I can sympathize with your technical issues in dealing with photos on cloth, plus how best to convey photos in another format. I like your Lutrador solutions, but wish Kate and Emmaline were a bit more visible. Perhaps the photo of your piece makes them hard to see. A+ for technical and artistic difficulty.
Yes, if I were going to redo this piece for a show, I would try to make them a little more visible. But I was trying to convey my thought process of taking faded photos and bringing them back to life, more than showing the individuals. Right now they are lost in the mists of time but when I take a good look at them, I start to get ideas about how to portray them, but those ideas are faint at first. If I was more industrious, I would have appliqued them as just human shapes. 🙂 A tough topic to communicate and one that would definitely need more work if I was going to enter it anywhere!
It would be interesting to redo this one, given all the technical stuff you learned, but since I never remake anything I can understand if you do not. Of course I do revise pieces.

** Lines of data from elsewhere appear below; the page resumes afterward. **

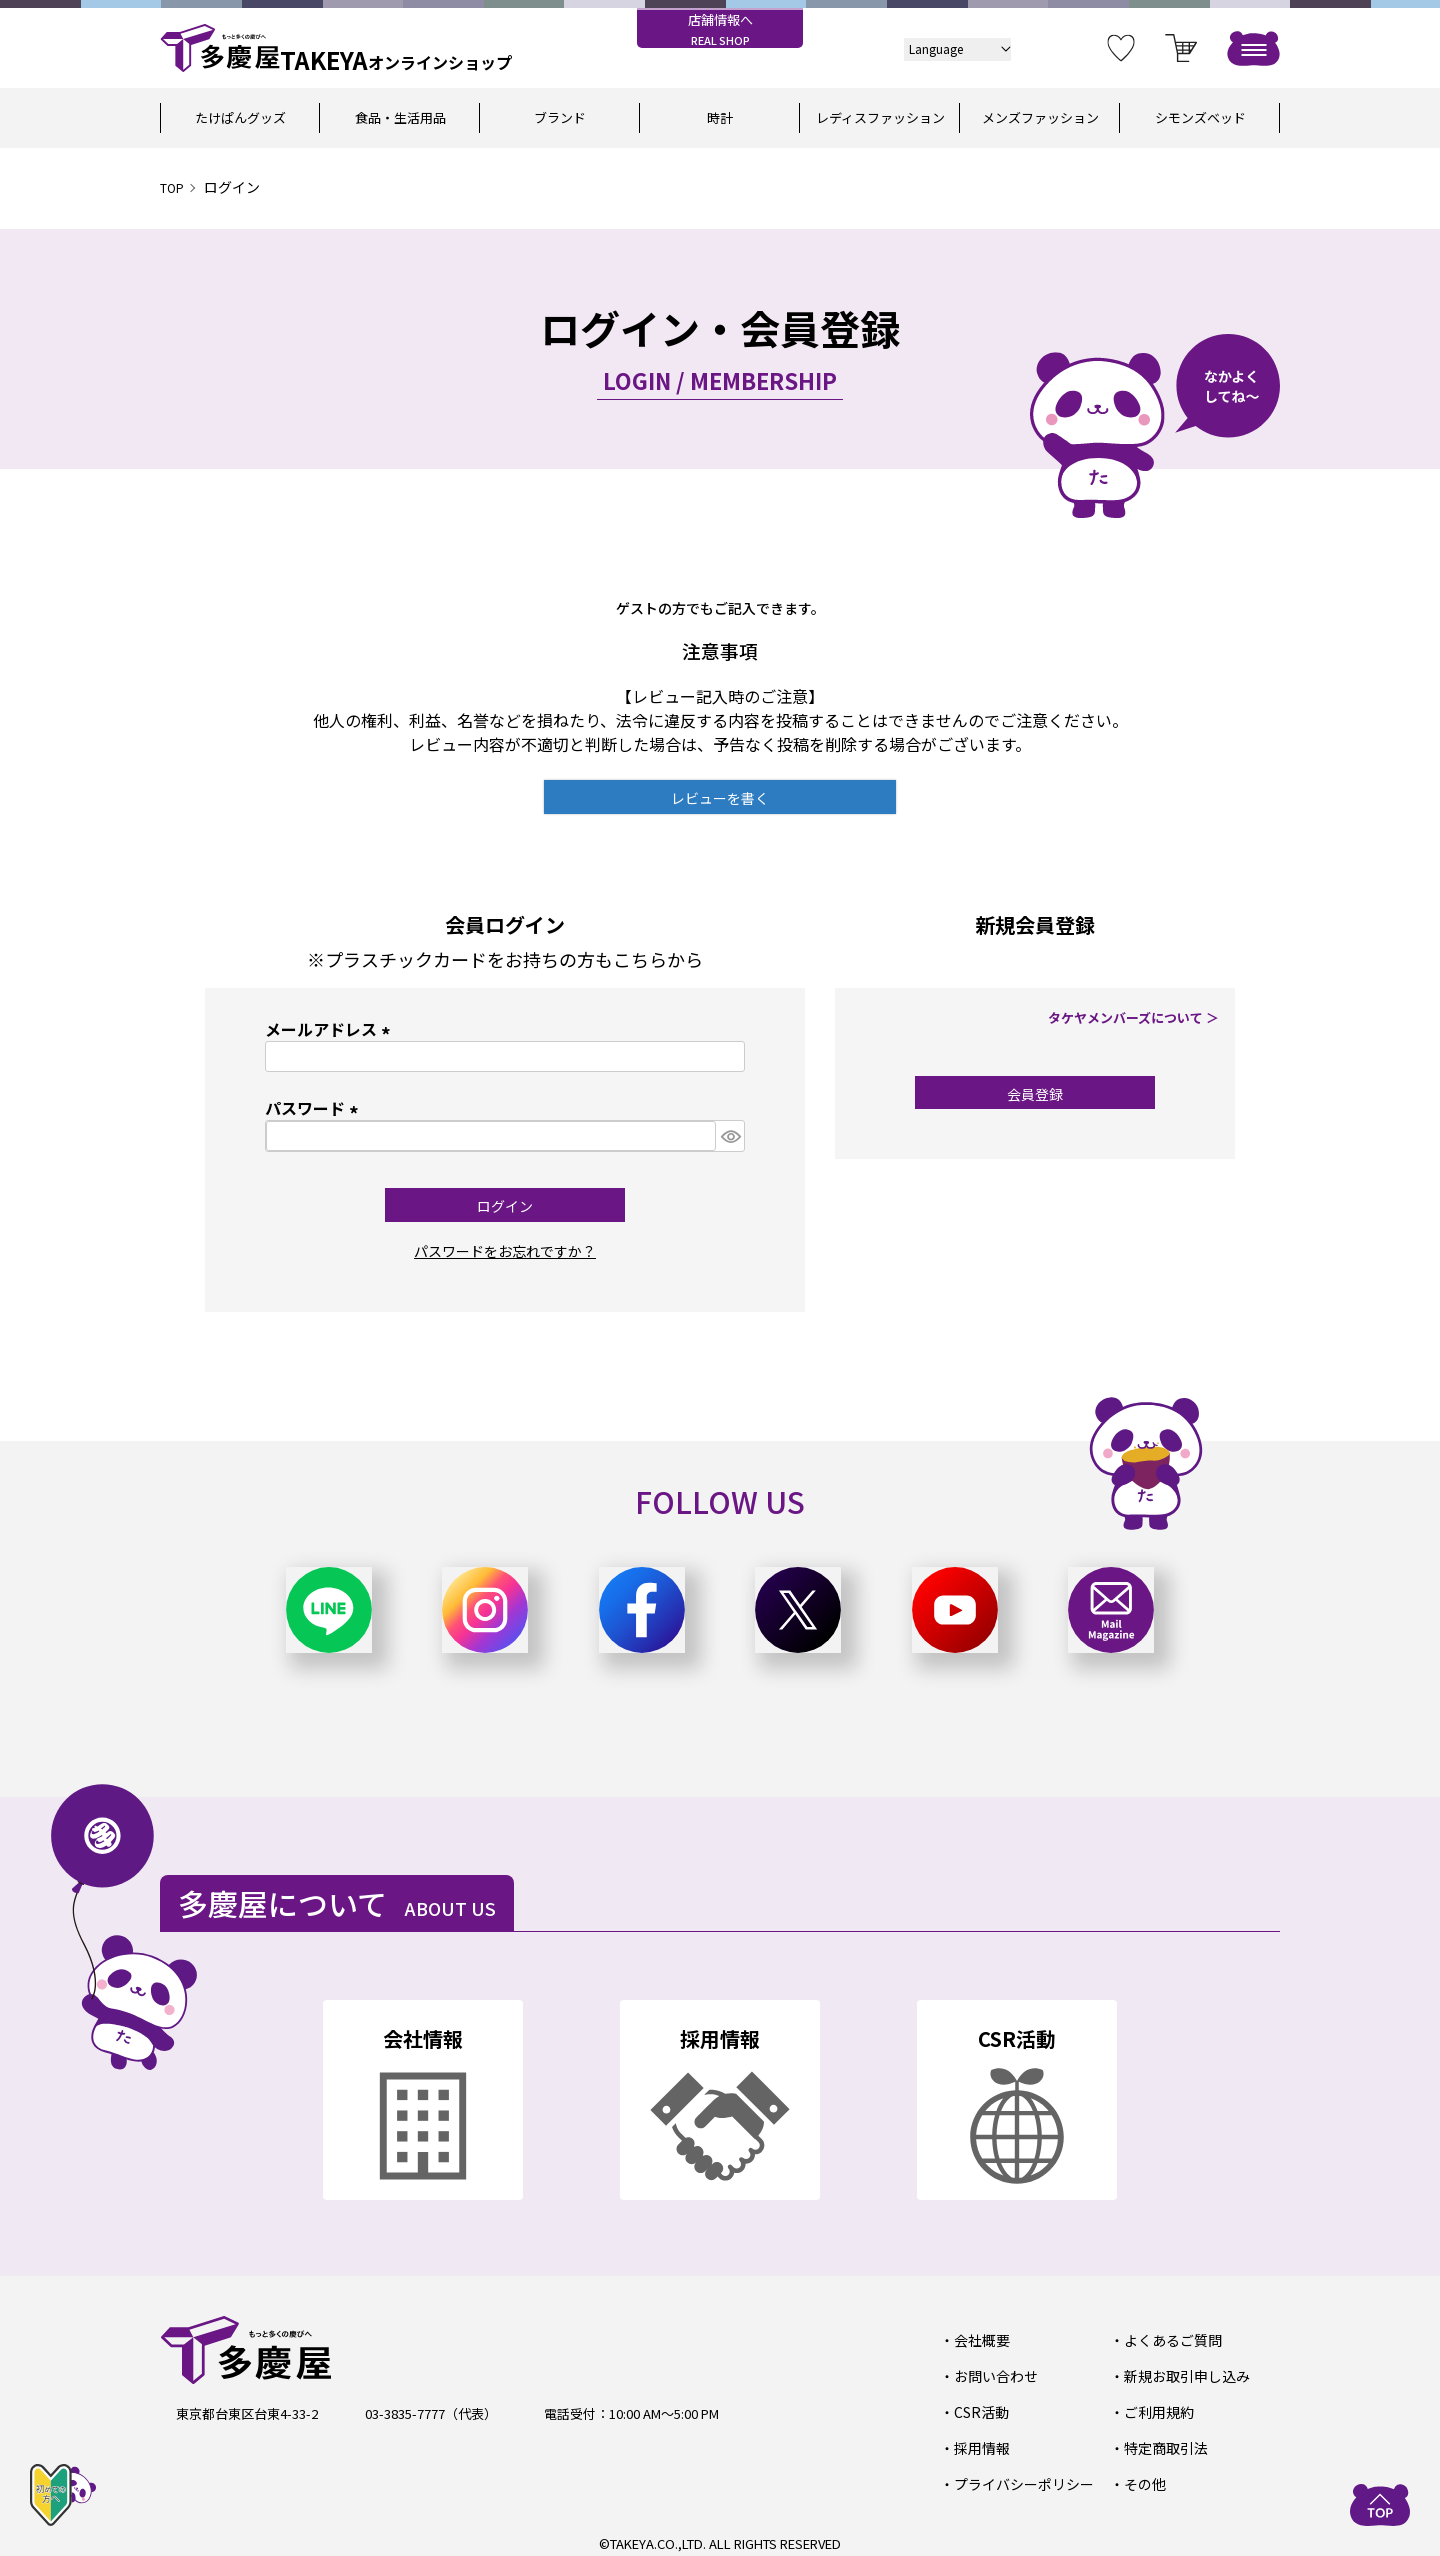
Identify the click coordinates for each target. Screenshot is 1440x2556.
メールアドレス (331, 1029)
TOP (174, 187)
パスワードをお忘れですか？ (505, 1250)
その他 (1142, 2477)
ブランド (560, 117)
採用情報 (979, 2442)
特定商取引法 (1162, 2442)
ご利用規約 (1155, 2408)
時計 (720, 117)
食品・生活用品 (400, 117)
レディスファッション (880, 117)
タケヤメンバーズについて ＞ (1140, 1017)
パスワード (315, 1108)
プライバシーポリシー (1018, 2477)
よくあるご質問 (1168, 2339)
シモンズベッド (1200, 117)
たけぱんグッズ (240, 117)
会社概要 (979, 2339)
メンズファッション (1040, 117)
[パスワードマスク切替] (730, 1136)
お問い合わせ (992, 2373)
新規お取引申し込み (1181, 2373)
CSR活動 (978, 2408)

I know where you get your powers of concentration! Your father. We really aren’t watching baseball this season but he wanted something to do in the evenings….so he is doing 1,000 piece jigsaw puzzles: the kind that might have 9 different shades of green blending into one another…..the kind I would put in a garage sale! Anyway, even though I don’t understand all the steps you take in your work, I find it fascinating!

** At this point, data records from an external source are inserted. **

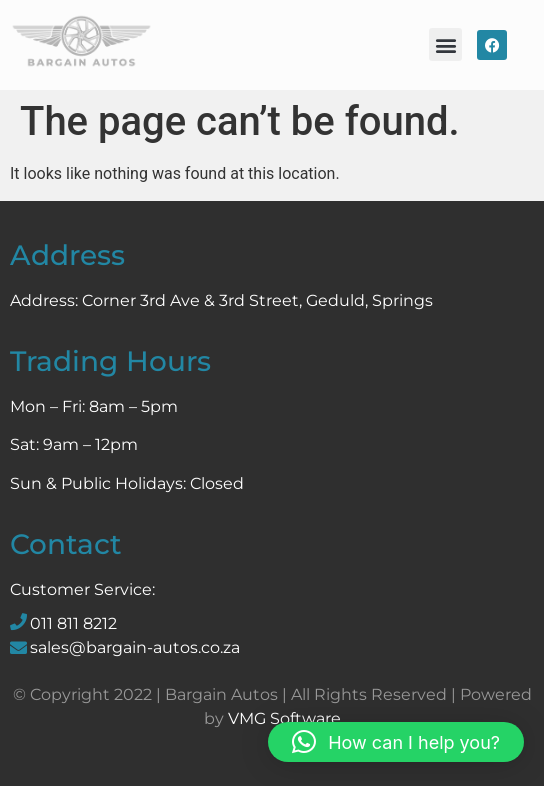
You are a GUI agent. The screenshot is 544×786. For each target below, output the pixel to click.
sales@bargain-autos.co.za (135, 647)
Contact (66, 544)
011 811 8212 (73, 623)
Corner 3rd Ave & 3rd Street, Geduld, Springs (257, 300)
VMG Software (284, 718)
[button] (445, 44)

Good, I am glad you like it. The actual steps are not that important, I just put them there for anyone who might want to try the same process.
Your thread sketches, and the way they interpret the photos, are amazing!
Well, that blew me away…..NOT technical at all but I really liked the thread sketches.
I really love that embroidered side view of Margot. It’s incredible. Is it something you offer professionally? If so, please send me a link to your site, and if not, please give it some thought 😉
I think it would be a fabulous way to add interest to displays of family photos.
Thank you, you are so kind!
I have not done embroidered portraits professionally, but I have thought about it. I would love to turn people’s special photos into a larger and more colorful version for them. My email address is firstname.lastname@example.org if you would like to give me your thoughts! 🙂
I’m always struck by how artists can get past the literal interpretation of something in designing a work of art, and you are no exception! Not a literal raindrop in sight, which is all I could have come up with! Your work is wonderful.
Thank you so much!
I was thinking of you yesterday because I am using more of that gray floral fabric you sent me in a baby quilt!